§ The task
Extract every line of the material below and reproduce it faithfully.

╔══

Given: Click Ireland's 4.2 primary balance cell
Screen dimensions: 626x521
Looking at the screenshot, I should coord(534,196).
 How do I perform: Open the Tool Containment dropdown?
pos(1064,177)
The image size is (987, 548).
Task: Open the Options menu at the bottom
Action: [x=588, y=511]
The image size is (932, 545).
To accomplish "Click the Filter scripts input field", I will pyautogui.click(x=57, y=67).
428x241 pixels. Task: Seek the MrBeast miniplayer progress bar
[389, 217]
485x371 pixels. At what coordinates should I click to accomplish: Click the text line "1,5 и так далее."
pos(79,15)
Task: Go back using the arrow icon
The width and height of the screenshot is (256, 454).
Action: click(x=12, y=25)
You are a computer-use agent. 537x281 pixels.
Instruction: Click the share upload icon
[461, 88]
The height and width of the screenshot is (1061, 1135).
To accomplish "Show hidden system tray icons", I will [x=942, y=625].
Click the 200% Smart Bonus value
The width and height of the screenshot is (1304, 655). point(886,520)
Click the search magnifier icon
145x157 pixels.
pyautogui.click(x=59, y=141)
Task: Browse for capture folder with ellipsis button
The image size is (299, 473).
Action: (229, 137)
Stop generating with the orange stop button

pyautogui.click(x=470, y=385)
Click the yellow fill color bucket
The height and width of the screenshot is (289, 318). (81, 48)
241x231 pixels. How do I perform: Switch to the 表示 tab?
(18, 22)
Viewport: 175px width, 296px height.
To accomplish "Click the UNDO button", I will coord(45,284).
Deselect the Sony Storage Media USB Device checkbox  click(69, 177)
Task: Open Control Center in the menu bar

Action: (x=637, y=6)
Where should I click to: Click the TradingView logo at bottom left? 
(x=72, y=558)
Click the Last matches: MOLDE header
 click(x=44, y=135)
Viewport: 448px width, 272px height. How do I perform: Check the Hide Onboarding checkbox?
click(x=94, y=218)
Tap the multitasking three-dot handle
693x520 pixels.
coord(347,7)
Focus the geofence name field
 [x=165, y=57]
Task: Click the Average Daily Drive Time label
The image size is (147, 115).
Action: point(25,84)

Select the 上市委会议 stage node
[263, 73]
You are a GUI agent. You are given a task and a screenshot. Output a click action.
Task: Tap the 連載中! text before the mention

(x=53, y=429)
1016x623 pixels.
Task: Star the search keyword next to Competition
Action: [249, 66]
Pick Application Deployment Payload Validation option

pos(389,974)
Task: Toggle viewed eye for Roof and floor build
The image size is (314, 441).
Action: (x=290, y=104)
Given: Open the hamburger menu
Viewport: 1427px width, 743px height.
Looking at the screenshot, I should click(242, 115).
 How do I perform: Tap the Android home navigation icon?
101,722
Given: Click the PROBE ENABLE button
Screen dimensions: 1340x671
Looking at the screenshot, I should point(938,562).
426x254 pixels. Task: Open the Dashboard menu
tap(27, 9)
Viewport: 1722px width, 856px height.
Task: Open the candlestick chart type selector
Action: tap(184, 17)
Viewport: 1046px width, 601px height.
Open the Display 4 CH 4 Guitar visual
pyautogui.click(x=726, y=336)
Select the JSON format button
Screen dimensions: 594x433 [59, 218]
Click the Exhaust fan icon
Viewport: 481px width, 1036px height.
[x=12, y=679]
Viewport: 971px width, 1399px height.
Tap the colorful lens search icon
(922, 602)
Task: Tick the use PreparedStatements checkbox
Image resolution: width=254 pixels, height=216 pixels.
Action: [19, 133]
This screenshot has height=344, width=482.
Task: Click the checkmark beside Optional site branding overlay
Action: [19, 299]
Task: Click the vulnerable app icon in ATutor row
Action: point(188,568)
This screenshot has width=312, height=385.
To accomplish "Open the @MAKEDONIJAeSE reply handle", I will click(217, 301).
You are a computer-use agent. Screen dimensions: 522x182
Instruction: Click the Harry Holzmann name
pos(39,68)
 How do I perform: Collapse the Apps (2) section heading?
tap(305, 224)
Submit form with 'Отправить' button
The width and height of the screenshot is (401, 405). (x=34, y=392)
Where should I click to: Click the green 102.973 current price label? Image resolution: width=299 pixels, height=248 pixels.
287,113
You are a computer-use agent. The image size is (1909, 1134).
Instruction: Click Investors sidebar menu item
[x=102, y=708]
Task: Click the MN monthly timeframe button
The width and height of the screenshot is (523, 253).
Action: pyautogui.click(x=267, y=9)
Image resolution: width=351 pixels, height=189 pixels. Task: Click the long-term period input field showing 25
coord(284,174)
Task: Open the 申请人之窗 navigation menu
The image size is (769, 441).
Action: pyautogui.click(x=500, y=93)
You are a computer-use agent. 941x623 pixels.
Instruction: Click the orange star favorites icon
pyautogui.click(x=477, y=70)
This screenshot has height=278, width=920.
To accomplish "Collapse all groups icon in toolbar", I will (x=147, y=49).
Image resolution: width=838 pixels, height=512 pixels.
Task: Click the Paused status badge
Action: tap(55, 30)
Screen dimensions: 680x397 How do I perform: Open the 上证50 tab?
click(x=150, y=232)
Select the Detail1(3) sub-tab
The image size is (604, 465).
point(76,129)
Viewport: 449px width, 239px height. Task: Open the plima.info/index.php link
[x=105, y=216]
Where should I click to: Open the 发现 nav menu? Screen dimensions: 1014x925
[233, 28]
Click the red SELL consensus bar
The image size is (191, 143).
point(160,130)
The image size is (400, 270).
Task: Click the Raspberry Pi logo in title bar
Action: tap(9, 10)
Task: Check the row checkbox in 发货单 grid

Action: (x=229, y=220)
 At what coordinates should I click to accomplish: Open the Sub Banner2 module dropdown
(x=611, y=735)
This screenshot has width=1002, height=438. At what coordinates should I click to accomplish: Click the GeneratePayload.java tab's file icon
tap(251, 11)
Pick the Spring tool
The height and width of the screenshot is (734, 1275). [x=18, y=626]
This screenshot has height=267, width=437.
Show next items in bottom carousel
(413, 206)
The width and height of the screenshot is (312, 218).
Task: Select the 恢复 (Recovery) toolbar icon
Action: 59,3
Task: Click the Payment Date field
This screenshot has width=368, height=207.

╚══

§ Finished task
Given: Click Ireland's 4.2 primary balance cell
Screen dimensions: 626x521
Looking at the screenshot, I should coord(534,196).
 How do I perform: Open the Tool Containment dropdown?
pos(1064,177)
The image size is (987, 548).
Task: Open the Options menu at the bottom
Action: [x=588, y=511]
The image size is (932, 545).
To accomplish "Click the Filter scripts input field", I will pyautogui.click(x=57, y=67).
428x241 pixels. Task: Seek the MrBeast miniplayer progress bar
[389, 217]
485x371 pixels. At what coordinates should I click to accomplish: Click the text line "1,5 и так далее."
pos(79,15)
Task: Go back using the arrow icon
The width and height of the screenshot is (256, 454).
Action: click(x=12, y=25)
You are a computer-use agent. 537x281 pixels.
Instruction: Click the share upload icon
[461, 88]
The height and width of the screenshot is (1061, 1135).
To accomplish "Show hidden system tray icons", I will [x=942, y=625].
Click the 200% Smart Bonus value
The width and height of the screenshot is (1304, 655). point(886,520)
Click the search magnifier icon
145x157 pixels.
pyautogui.click(x=59, y=141)
Task: Browse for capture folder with ellipsis button
The image size is (299, 473).
Action: (229, 137)
Stop generating with the orange stop button

pyautogui.click(x=470, y=385)
Click the yellow fill color bucket
The height and width of the screenshot is (289, 318). (81, 48)
241x231 pixels. How do I perform: Switch to the 表示 tab?
(18, 22)
Viewport: 175px width, 296px height.
To accomplish "Click the UNDO button", I will coord(45,284).
Deselect the Sony Storage Media USB Device checkbox  click(69, 177)
Task: Open Control Center in the menu bar

Action: (x=637, y=6)
Where should I click to: Click the TradingView logo at bottom left? 
(x=72, y=558)
Click the Last matches: MOLDE header
 click(x=44, y=135)
Viewport: 448px width, 272px height. How do I perform: Check the Hide Onboarding checkbox?
click(x=94, y=218)
Tap the multitasking three-dot handle
693x520 pixels.
coord(347,7)
Focus the geofence name field
 [x=165, y=57]
Task: Click the Average Daily Drive Time label
The image size is (147, 115).
Action: point(25,84)

Select the 上市委会议 stage node
[263, 73]
You are a GUI agent. You are given a task and a screenshot. Output a click action.
Task: Tap the 連載中! text before the mention

(x=53, y=429)
1016x623 pixels.
Task: Star the search keyword next to Competition
Action: [249, 66]
Pick Application Deployment Payload Validation option

pos(389,974)
Task: Toggle viewed eye for Roof and floor build
The image size is (314, 441).
Action: (x=290, y=104)
Given: Open the hamburger menu
Viewport: 1427px width, 743px height.
Looking at the screenshot, I should click(242, 115).
 How do I perform: Tap the Android home navigation icon?
101,722
Given: Click the PROBE ENABLE button
Screen dimensions: 1340x671
Looking at the screenshot, I should point(938,562).
426x254 pixels. Task: Open the Dashboard menu
tap(27, 9)
Viewport: 1722px width, 856px height.
Task: Open the candlestick chart type selector
Action: tap(184, 17)
Viewport: 1046px width, 601px height.
Open the Display 4 CH 4 Guitar visual
pyautogui.click(x=726, y=336)
Select the JSON format button
Screen dimensions: 594x433 [59, 218]
Click the Exhaust fan icon
Viewport: 481px width, 1036px height.
[x=12, y=679]
Viewport: 971px width, 1399px height.
Tap the colorful lens search icon
(922, 602)
Task: Tick the use PreparedStatements checkbox
Image resolution: width=254 pixels, height=216 pixels.
Action: [19, 133]
This screenshot has height=344, width=482.
Task: Click the checkmark beside Optional site branding overlay
Action: [19, 299]
Task: Click the vulnerable app icon in ATutor row
Action: point(188,568)
This screenshot has width=312, height=385.
To accomplish "Open the @MAKEDONIJAeSE reply handle", I will click(217, 301).
You are a computer-use agent. Screen dimensions: 522x182
Instruction: Click the Harry Holzmann name
pos(39,68)
 How do I perform: Collapse the Apps (2) section heading?
tap(305, 224)
Submit form with 'Отправить' button
The width and height of the screenshot is (401, 405). (x=34, y=392)
Where should I click to: Click the green 102.973 current price label? Image resolution: width=299 pixels, height=248 pixels.
287,113
You are a computer-use agent. The image size is (1909, 1134).
Instruction: Click Investors sidebar menu item
[x=102, y=708]
Task: Click the MN monthly timeframe button
The width and height of the screenshot is (523, 253).
Action: pyautogui.click(x=267, y=9)
Image resolution: width=351 pixels, height=189 pixels. Task: Click the long-term period input field showing 25
coord(284,174)
Task: Open the 申请人之窗 navigation menu
The image size is (769, 441).
Action: pyautogui.click(x=500, y=93)
You are a computer-use agent. 941x623 pixels.
Instruction: Click the orange star favorites icon
pyautogui.click(x=477, y=70)
This screenshot has height=278, width=920.
To accomplish "Collapse all groups icon in toolbar", I will (x=147, y=49).
Image resolution: width=838 pixels, height=512 pixels.
Task: Click the Paused status badge
Action: tap(55, 30)
Screen dimensions: 680x397 How do I perform: Open the 上证50 tab?
click(x=150, y=232)
Select the Detail1(3) sub-tab
The image size is (604, 465).
point(76,129)
Viewport: 449px width, 239px height. Task: Open the plima.info/index.php link
[x=105, y=216]
Where should I click to: Open the 发现 nav menu? Screen dimensions: 1014x925
[233, 28]
Click the red SELL consensus bar
The image size is (191, 143).
point(160,130)
The image size is (400, 270).
Task: Click the Raspberry Pi logo in title bar
Action: tap(9, 10)
Task: Check the row checkbox in 发货单 grid

Action: (x=229, y=220)
 At what coordinates should I click to accomplish: Open the Sub Banner2 module dropdown
(x=611, y=735)
This screenshot has width=1002, height=438. At what coordinates should I click to accomplish: Click the GeneratePayload.java tab's file icon
tap(251, 11)
Pick the Spring tool
The height and width of the screenshot is (734, 1275). [x=18, y=626]
This screenshot has height=267, width=437.
Show next items in bottom carousel
(413, 206)
The width and height of the screenshot is (312, 218).
Task: Select the 恢复 (Recovery) toolbar icon
Action: 59,3
Task: Click the Payment Date field
This screenshot has width=368, height=207.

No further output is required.